Regulation of glutamate transporter GLT-1 by MAGI-1

Abstract

The sodium-dependent glutamate transporter, glutamate transporter subtype 1 (GLT-1) is one of the main glutamate transporters in the brain. GLT-1 contains a COOH-terminal sequence similar to one in an isoform of Slo1 K(+) channel protein previously shown to bind MAGI-1 (membrane-associated guanylate kinase with inverted orientation protein-1).

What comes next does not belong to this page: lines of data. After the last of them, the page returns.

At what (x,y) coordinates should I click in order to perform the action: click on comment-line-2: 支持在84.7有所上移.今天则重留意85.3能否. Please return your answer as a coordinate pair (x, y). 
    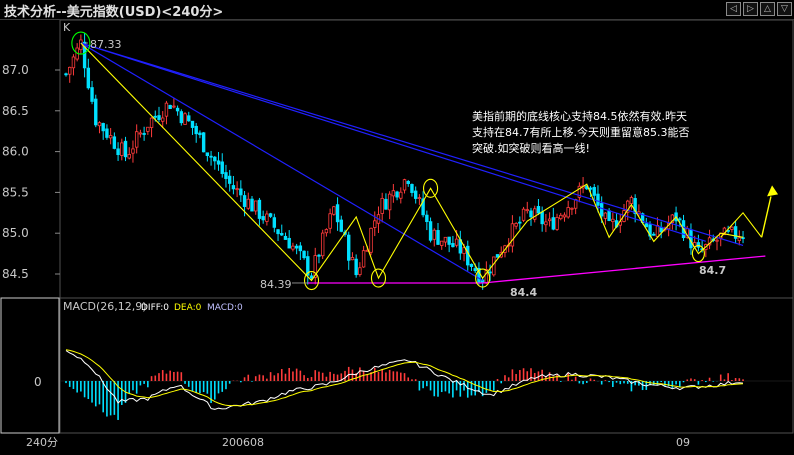
    Looking at the image, I should click on (580, 132).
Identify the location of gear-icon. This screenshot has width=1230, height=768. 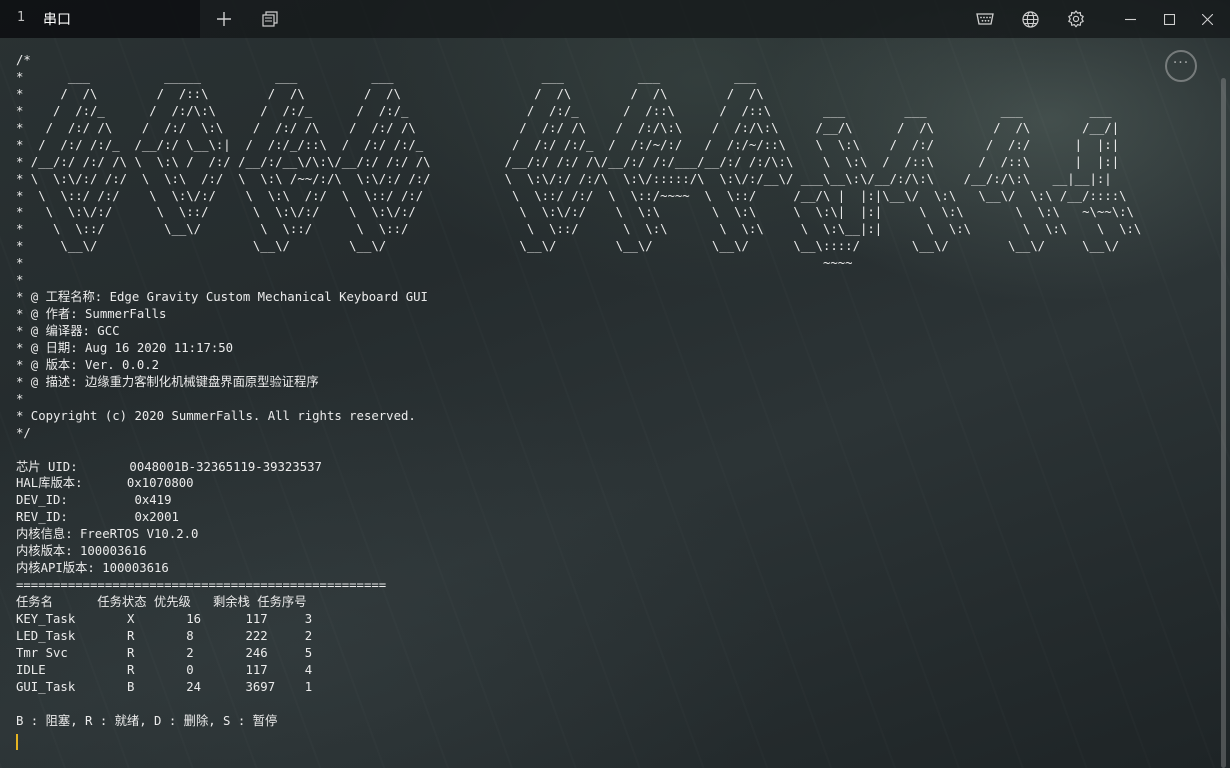
(1076, 19).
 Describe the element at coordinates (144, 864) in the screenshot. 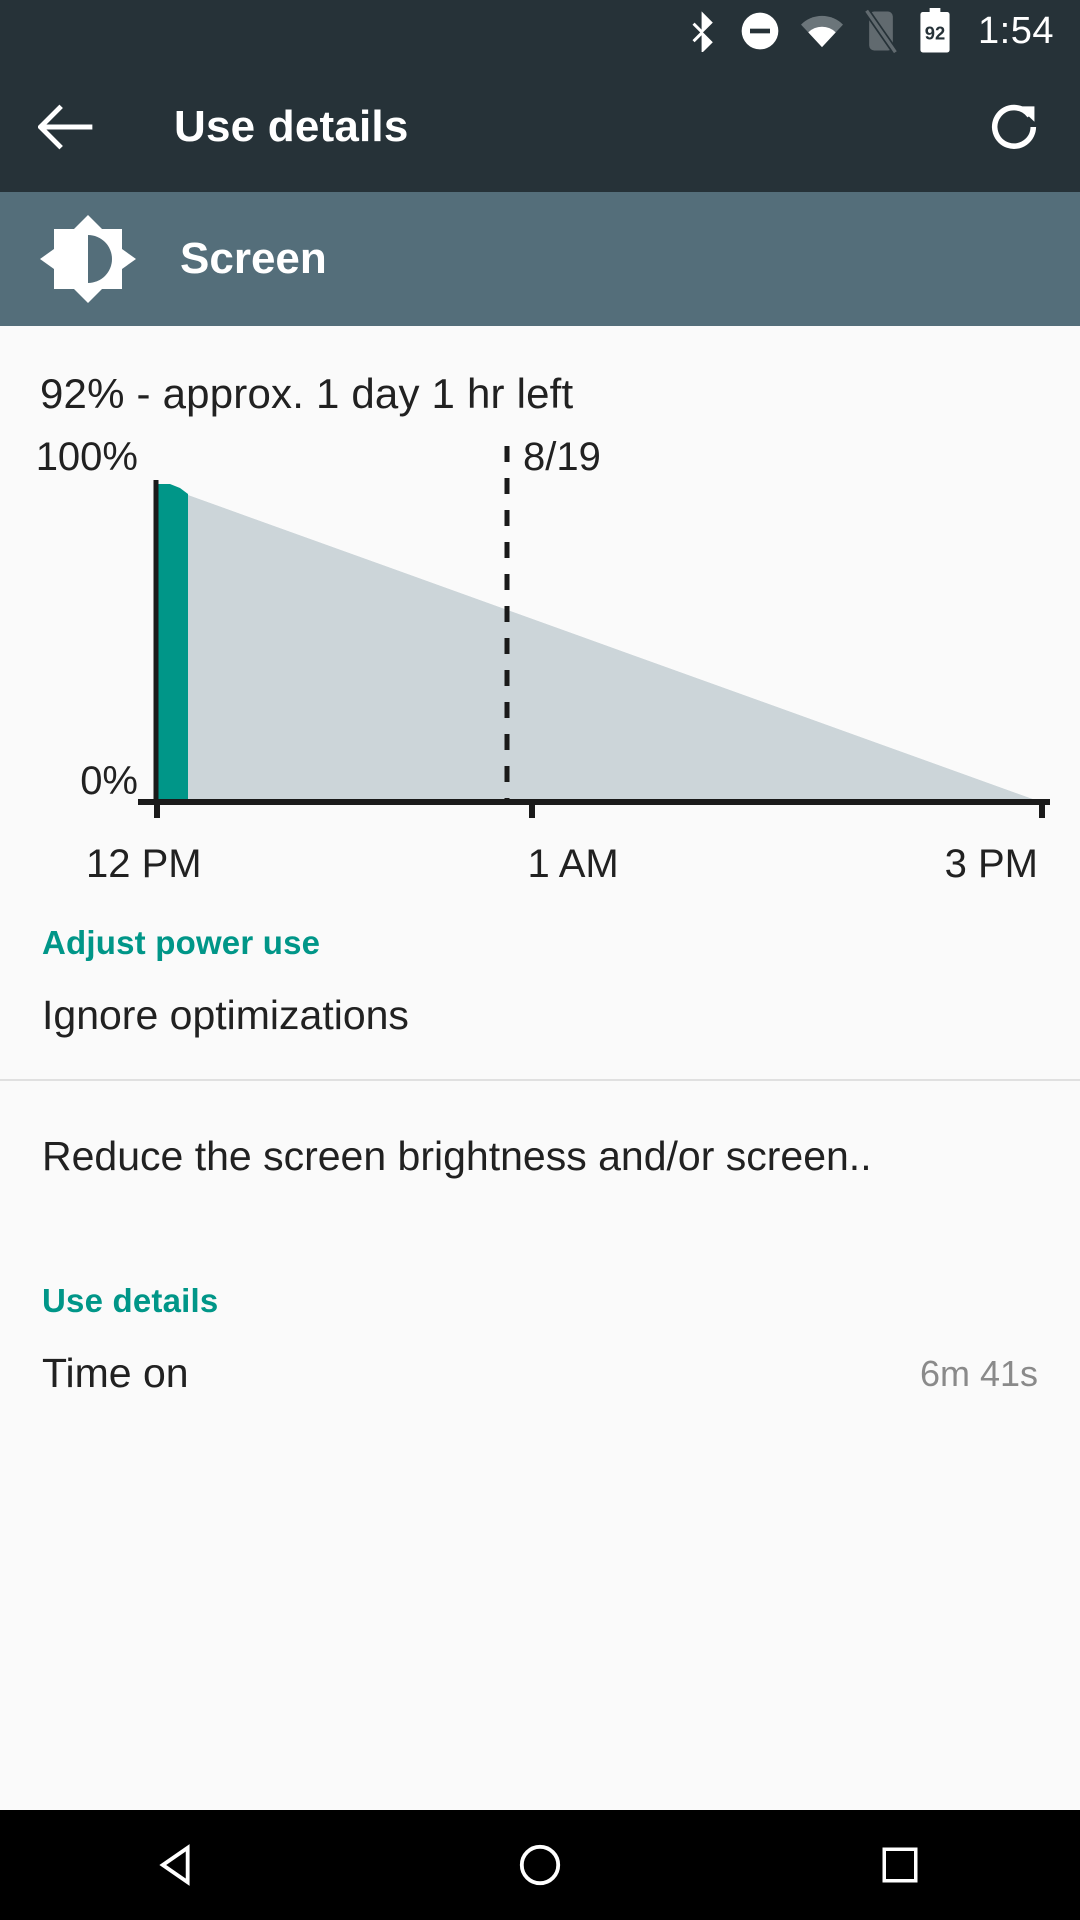

I see `chart-xtick-label-start: 12 PM` at that location.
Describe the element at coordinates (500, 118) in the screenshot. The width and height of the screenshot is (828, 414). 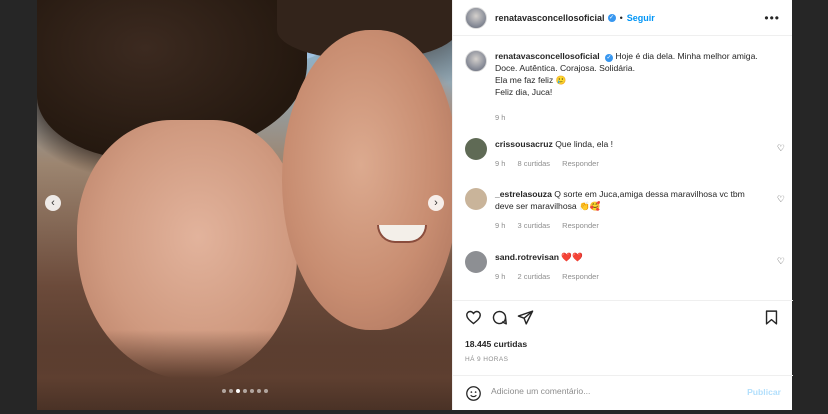
I see `caption-time: 9 h` at that location.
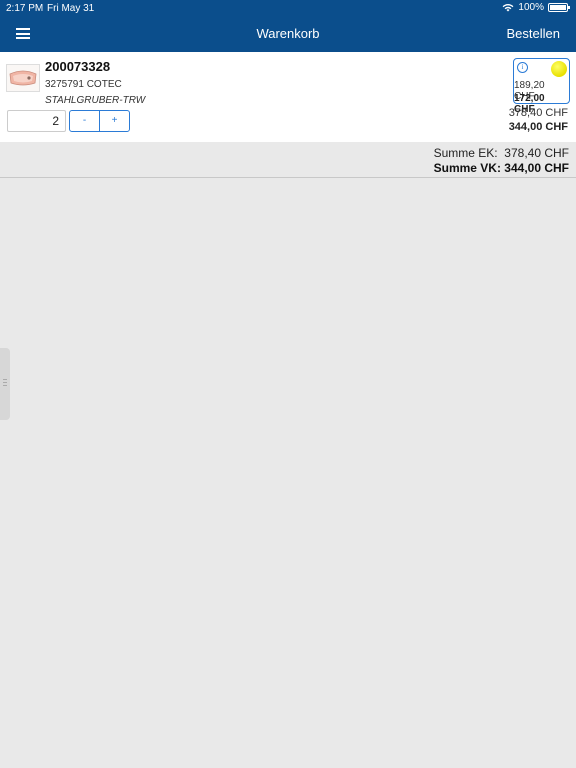  Describe the element at coordinates (508, 8) in the screenshot. I see `wifi-icon` at that location.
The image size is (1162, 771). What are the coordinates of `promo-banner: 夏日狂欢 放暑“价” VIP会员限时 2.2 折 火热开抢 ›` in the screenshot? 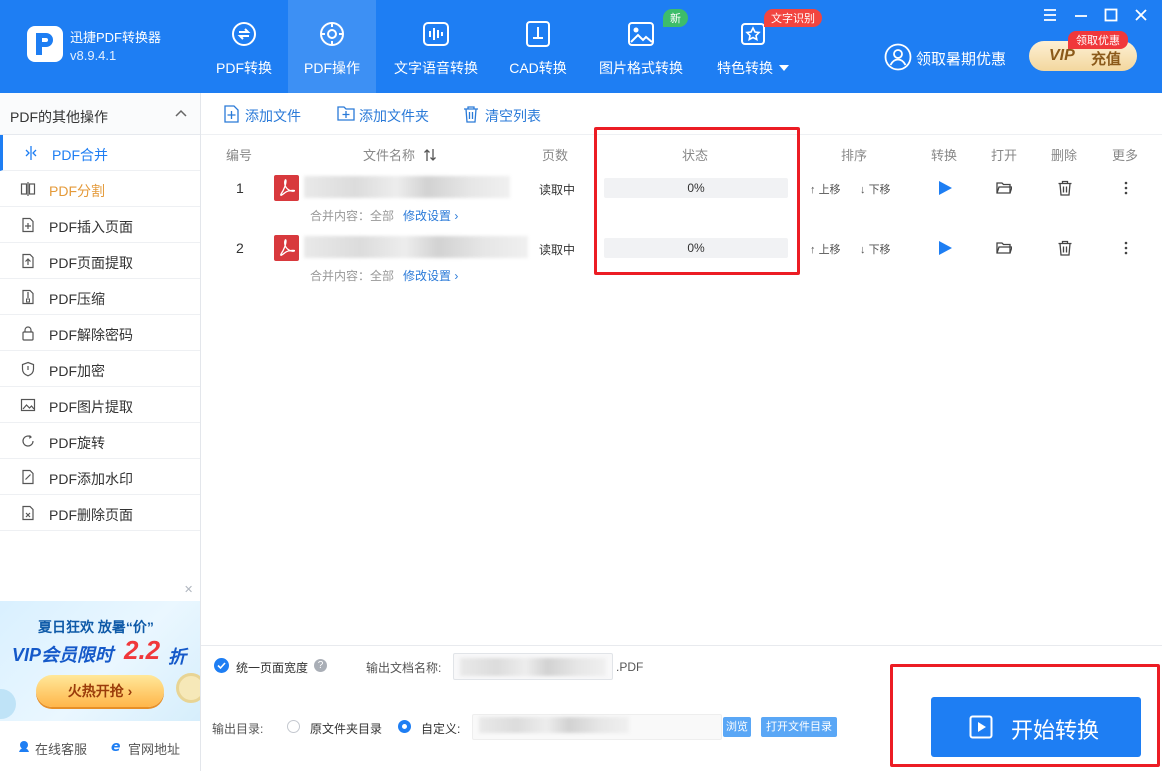 It's located at (100, 661).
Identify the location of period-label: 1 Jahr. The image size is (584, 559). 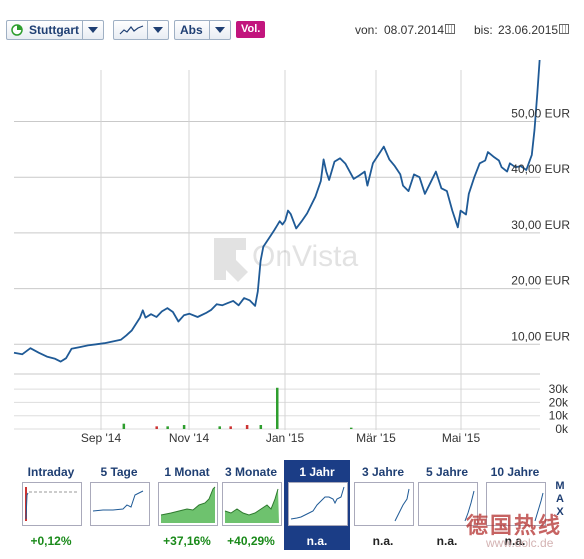
(317, 472).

MAGI-1 is a scaffold protein which allows the formation of complexes between certain transmembrane proteins, actin-binding proteins, and other regulatory proteins. The glutathione S-transferase pull-down assay demonstrated that MAGI-1 was a binding partner of GLT-1. The interaction between MAGI-1 and GLT-1 was confirmed by co-immunoprecipitation. Immunofluorescence of MAGI-1 and GLT-1 demonstrated that the distribution of MAGI-1 and GLT-1 overlapped in astrocytes. Co-expression of MAGI-1 with GLT-1 in C6 Glioma cells resulted in a significant reduction in the surface expression of GLT-1, as assessed by cell-surface biotinylation. On the other hand, partial knockdown of endogenous MAGI-1 expression by small interfering RNA in differentiated cultured astrocytes increased glutamate uptake and the surface expression of endogenous GLT-1. Knockdown of MAGI-1 increased dihydrokainate-sensitive, Na(+) -dependent glutamate uptake, indicating that MAGI-1 regulates GLT-1 mediated glutamate uptake. These data suggest that MAGI-1 regulates surface expression of GLT-1 and the level of glutamate in the hippocampus.